[Pixel coordinate grounding data]
________

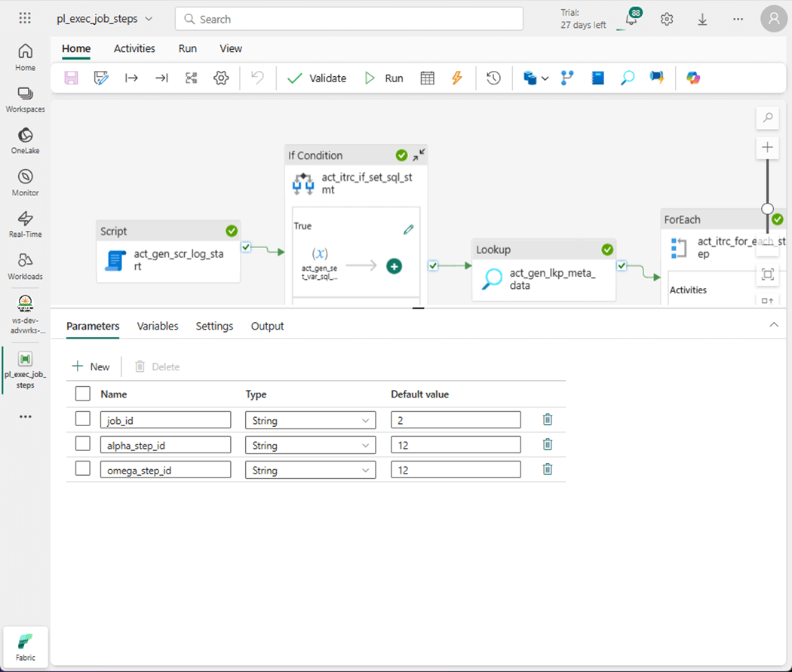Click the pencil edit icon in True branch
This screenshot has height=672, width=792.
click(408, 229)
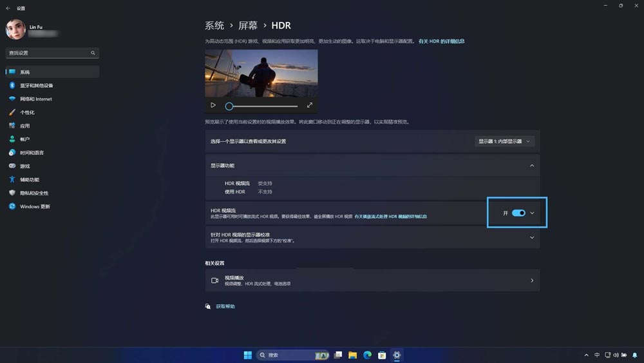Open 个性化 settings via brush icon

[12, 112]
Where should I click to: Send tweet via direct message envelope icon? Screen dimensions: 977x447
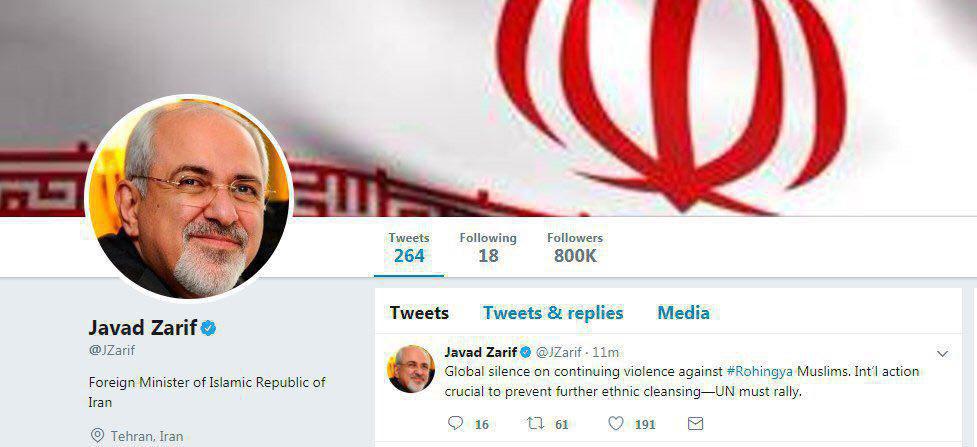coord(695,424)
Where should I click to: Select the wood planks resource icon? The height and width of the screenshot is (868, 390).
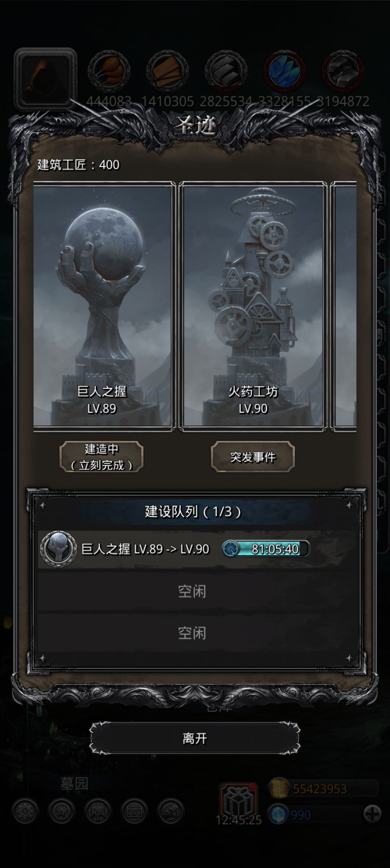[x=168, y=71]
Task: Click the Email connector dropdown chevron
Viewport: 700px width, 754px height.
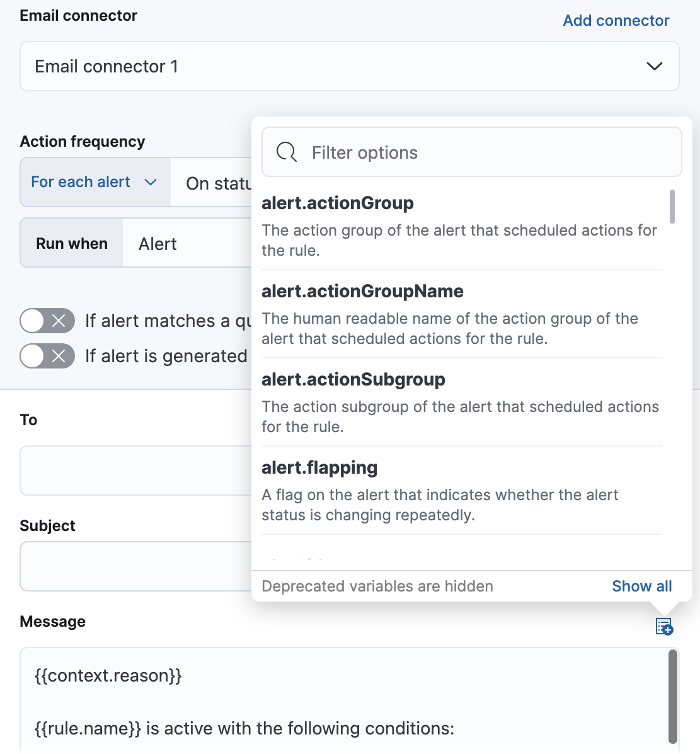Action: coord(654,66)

________

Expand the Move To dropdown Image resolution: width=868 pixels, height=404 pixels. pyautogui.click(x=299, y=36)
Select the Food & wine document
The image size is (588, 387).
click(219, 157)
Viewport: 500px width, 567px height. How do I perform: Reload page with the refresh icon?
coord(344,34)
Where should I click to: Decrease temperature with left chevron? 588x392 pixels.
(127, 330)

________

For the string "dropdown", search the preceding data and copy every line that includes it.

Task: Click the Email connector dropdown chevron
Expand the Move To dropdown Image resolution: width=868 pixels, height=404 pixels. pyautogui.click(x=299, y=36)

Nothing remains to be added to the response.